RUSSERT: Are you convinced Osama bin Laden is alive?
McCONNELL: We have not heard from Osama bin Laden for over a year. There's a recent video where he appeared. Many people thought that was current. That was actually old videotape. So it's been a year. There are rumors about his illness. My personal view is that he's alive, but we don't know because we can't confirm it for over a year.
RUSSERT: And living in Pakistan?
McCONNELL: I believe he is in the tribal region of Pakistan, and how he conducts his affairs, only speaking to a courier, staying complete removed from anything we could exploit to find him, I think he's in that region.
RUSSERT: Let me ask you about the executive order the president issued about enhanced interrogation measures. What does that allow a CIA-held target? What kind of measures can you use to get information from them?

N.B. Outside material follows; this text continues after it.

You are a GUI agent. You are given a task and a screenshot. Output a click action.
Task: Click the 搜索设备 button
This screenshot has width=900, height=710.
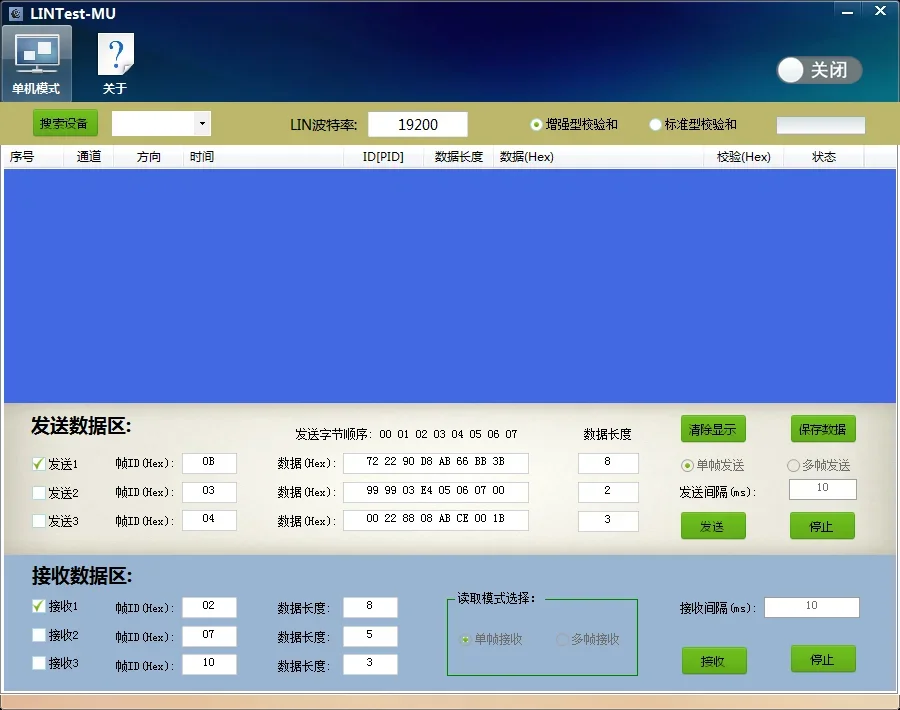click(64, 123)
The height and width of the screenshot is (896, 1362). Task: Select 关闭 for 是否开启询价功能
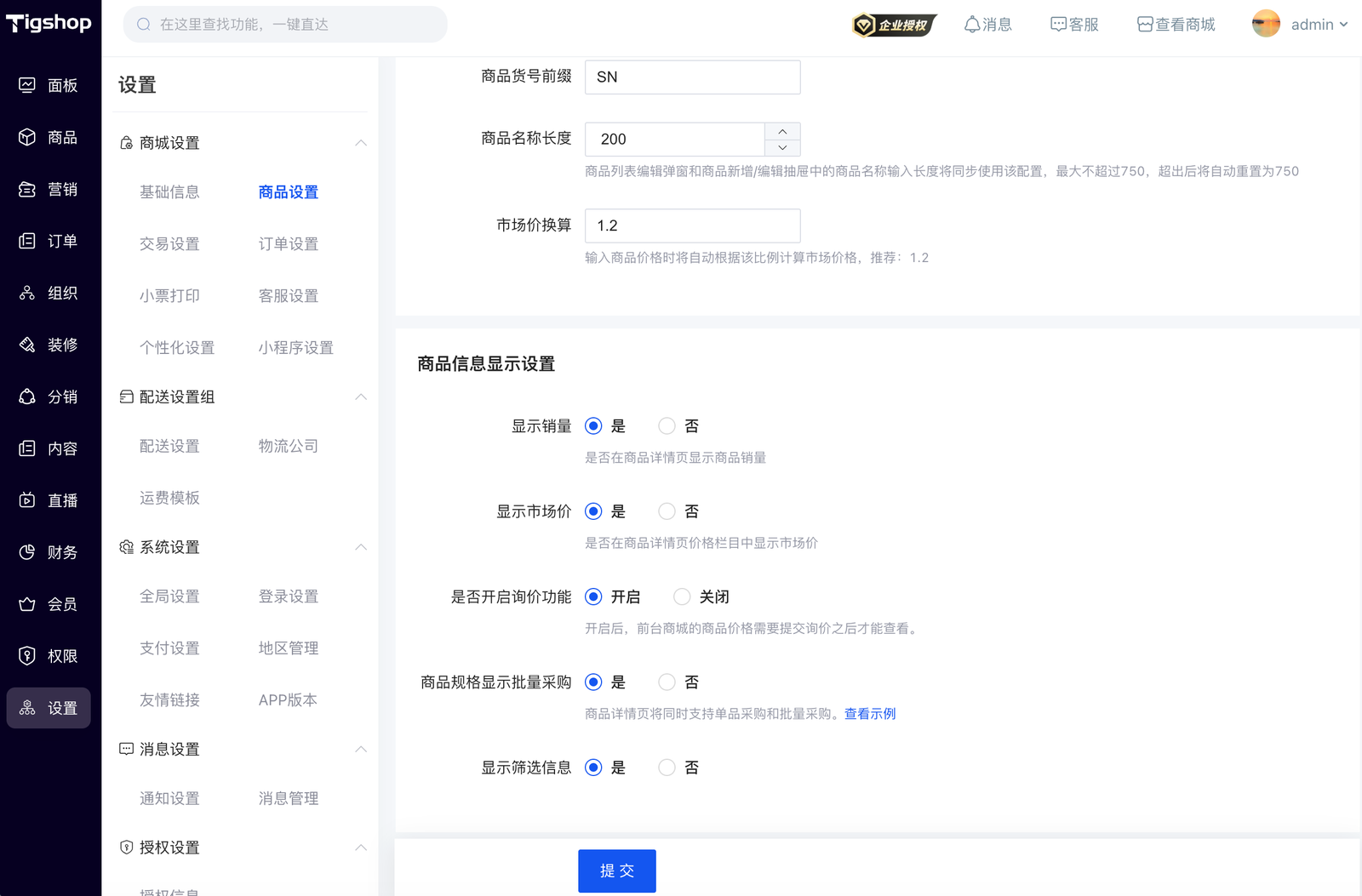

McCONNELL: Well, Tim, as you know, I can't discuss specific measures. There's a variety of reasons for that. One, if I announce what the specific measures are, it would aid those who want to resist those measures to train, to understand it, and so on, so I won't be too specific.
Let me go back to a higher calling in this context. The United States does not engage in torture. The president has been very clear about that. The executive order spells it out. There are means and methods to conduct interrogation that will result in information that we need, and what I would highlight -- I was concerned and worried and, quite frankly, appalled by Abu Ghraib. My view is America risked losing the moral high ground, and so I focused on this when I came back.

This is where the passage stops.